# Trifexis



## Kati (Feb 20, 2010)

I hate putting Frontline on my dogs. We live in the country so I have to use it on my mix breed dogs who spend lots of time in the fields, creek, etc. Last summer when Javy was a puppy I never saw any fleas so I didn't use it. This year the fleas have been terrible! I've used it on him twice so far. The vet told me about Trifexis. It's a flea, worm and heartworm pill. Have any of you had experience with it? I don't want to put chemicals in his body but you don't have a choice with heartworms. Now that fleas have been a problem I wonder if it would be better than two products. Any thoughts?


----------



## SnickersDad (Apr 9, 2010)

I just got a perscription filled for Snicks and Snoops -- The Frontline jsut wasn't cutting it -- Evidently the Fleas and Ticks are really really bad this year... Anyway, I start them both on this new stuff on 10/1/11. Hope those that are using it report back that it's all good.....

I'll let you know what I come up with after they actually start taking it.

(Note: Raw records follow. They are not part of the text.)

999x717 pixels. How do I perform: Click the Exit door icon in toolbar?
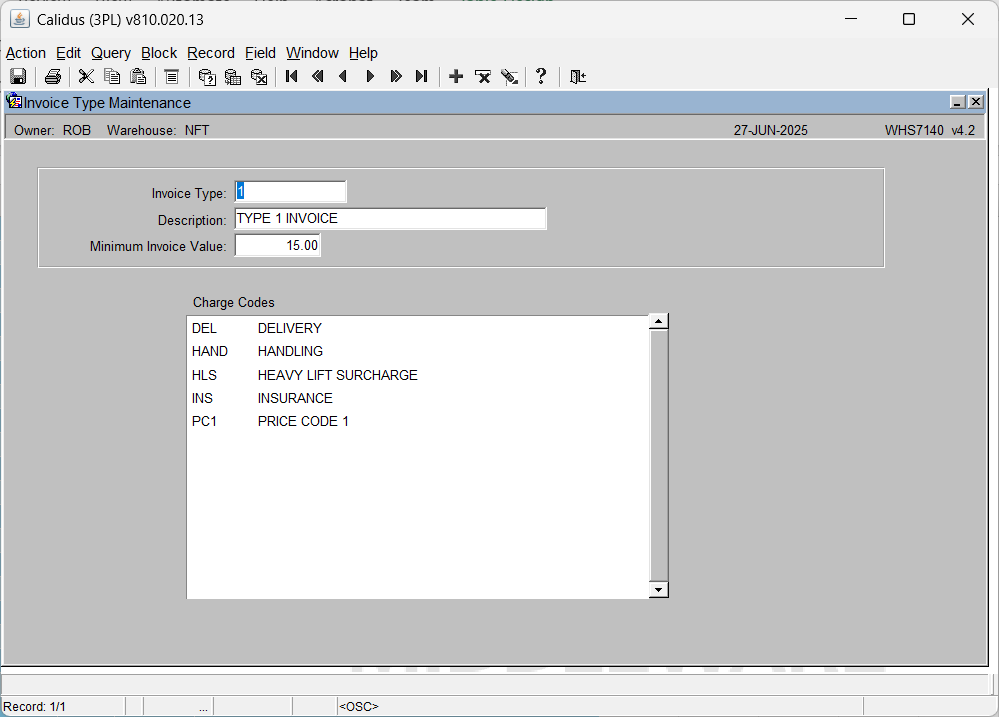coord(578,76)
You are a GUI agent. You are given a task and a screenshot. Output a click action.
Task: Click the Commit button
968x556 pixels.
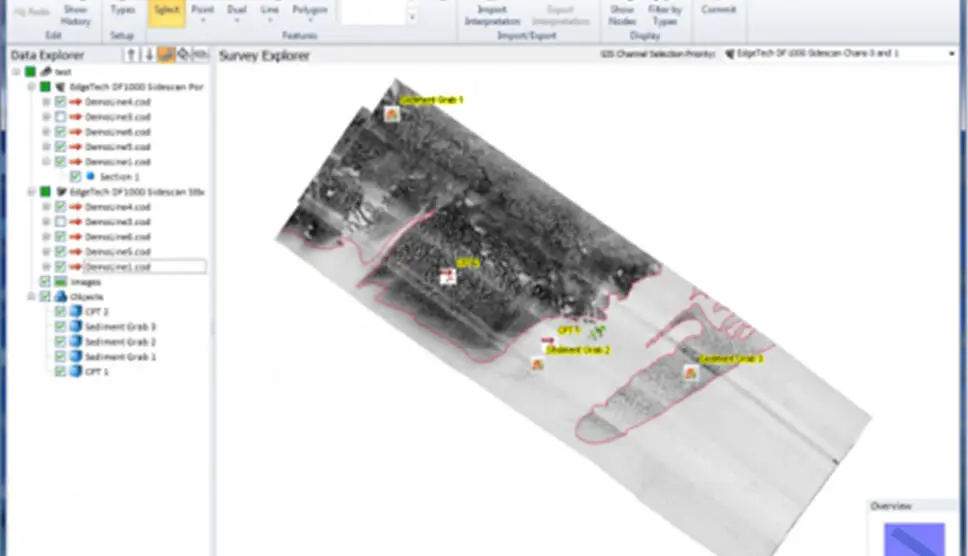718,10
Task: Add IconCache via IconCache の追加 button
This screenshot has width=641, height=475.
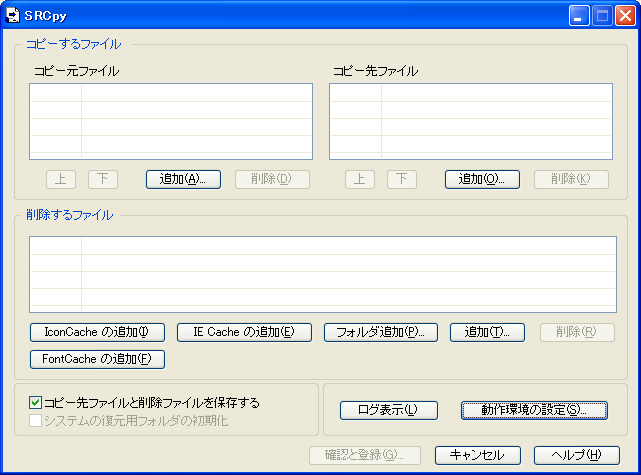Action: point(97,332)
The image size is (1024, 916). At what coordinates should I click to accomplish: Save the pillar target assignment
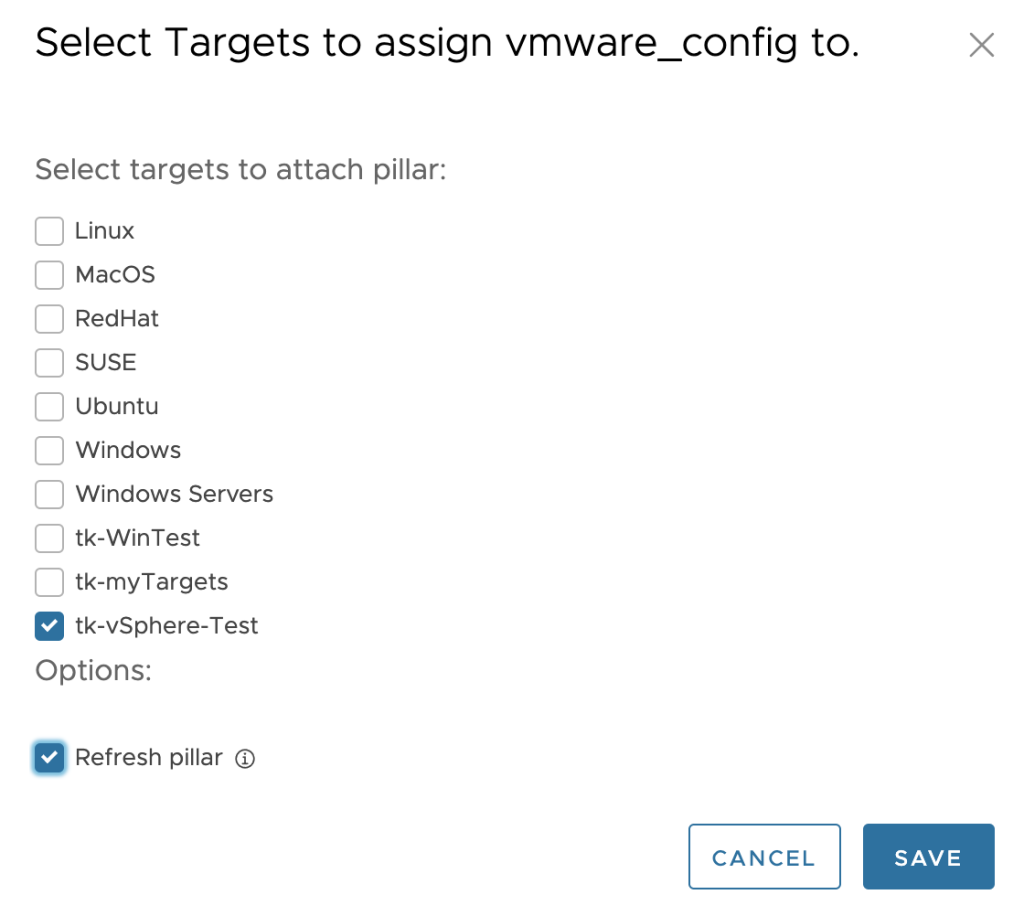click(928, 857)
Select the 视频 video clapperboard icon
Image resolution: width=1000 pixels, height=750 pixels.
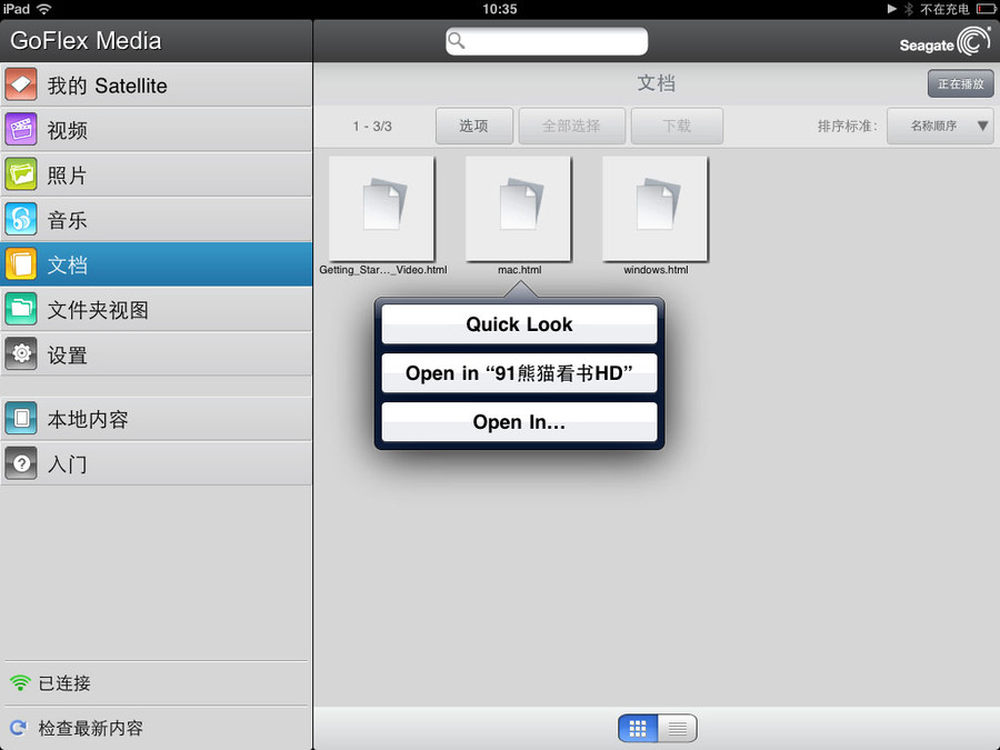click(x=21, y=130)
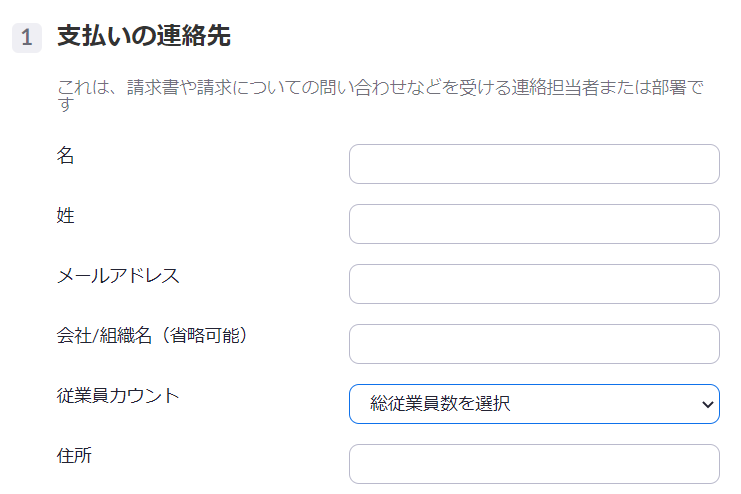The width and height of the screenshot is (741, 494).
Task: Click the 会社/組織名 text input
Action: click(533, 344)
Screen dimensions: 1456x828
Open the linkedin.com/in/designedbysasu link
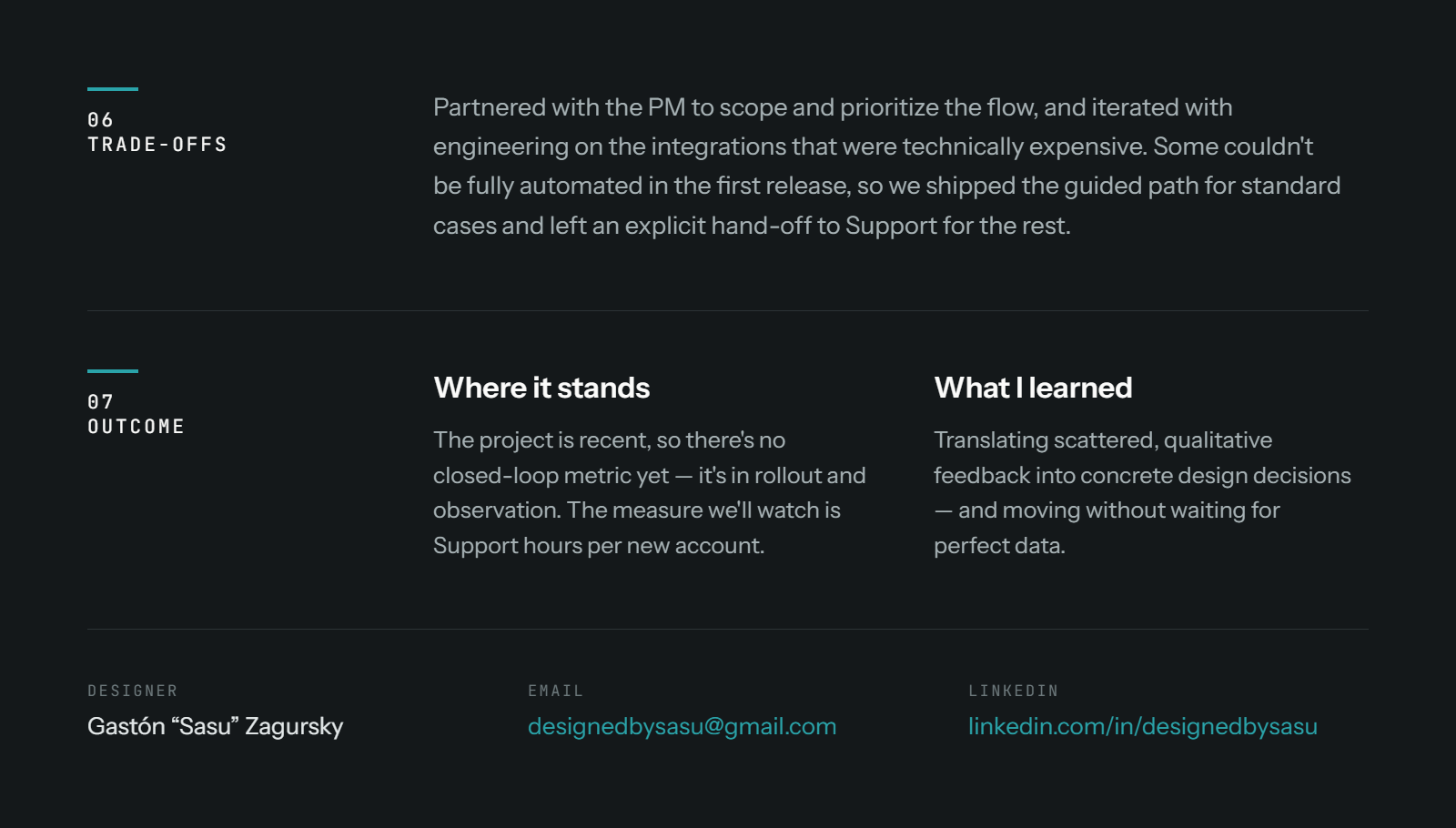1142,726
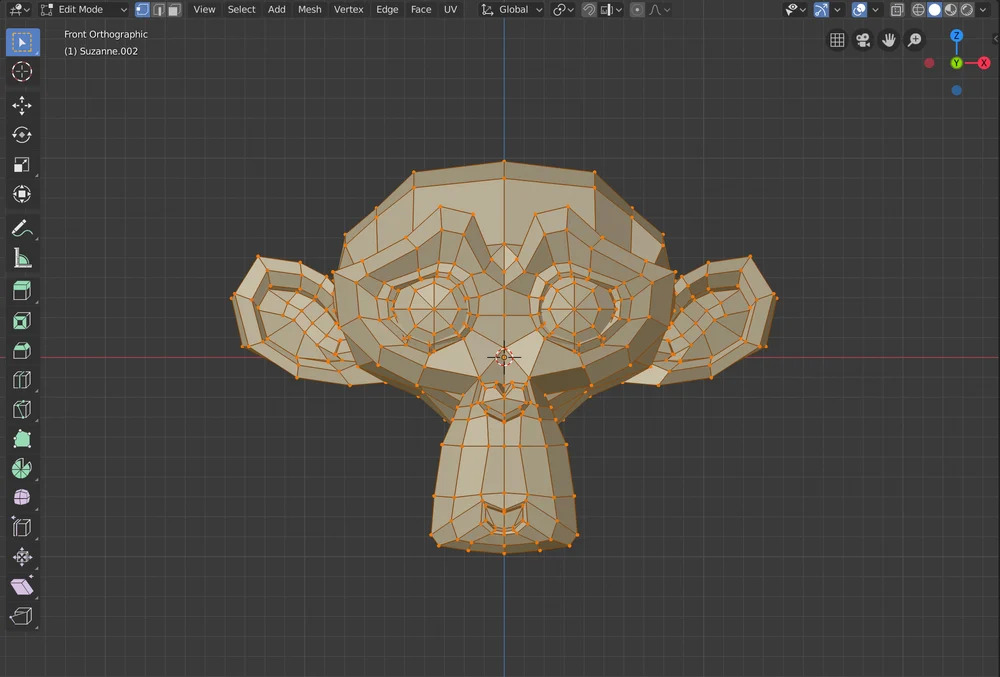Toggle proportional editing on
The height and width of the screenshot is (677, 1000).
point(637,10)

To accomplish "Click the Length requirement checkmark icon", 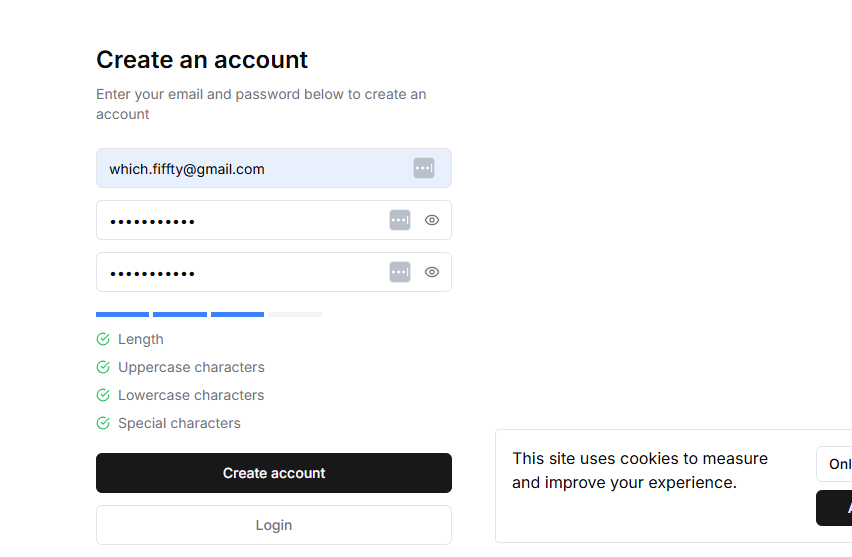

BTW -- I thought it was quite expensive -- Basically $200.00 per dog per year... Seems painful to me. Oh yeah, it's supposed to be a very "green" product. No bi-products - no chemicals on their body -- etc. ...


----------



## Thumper (Feb 18, 2007)

I started a thread on this a few months ago (search: Trifexis) and got only a few responses, its not so common here yet. Gucci has taken it for 2 months and this next few months is the test, Sept./October are the bad flea months here, so we shall see. The first time she took it she had diarrhea later that day. This last time she took it (last Sunday) she seemed fine, no diarrhea..so as far as keeping the fleas away, we shall see.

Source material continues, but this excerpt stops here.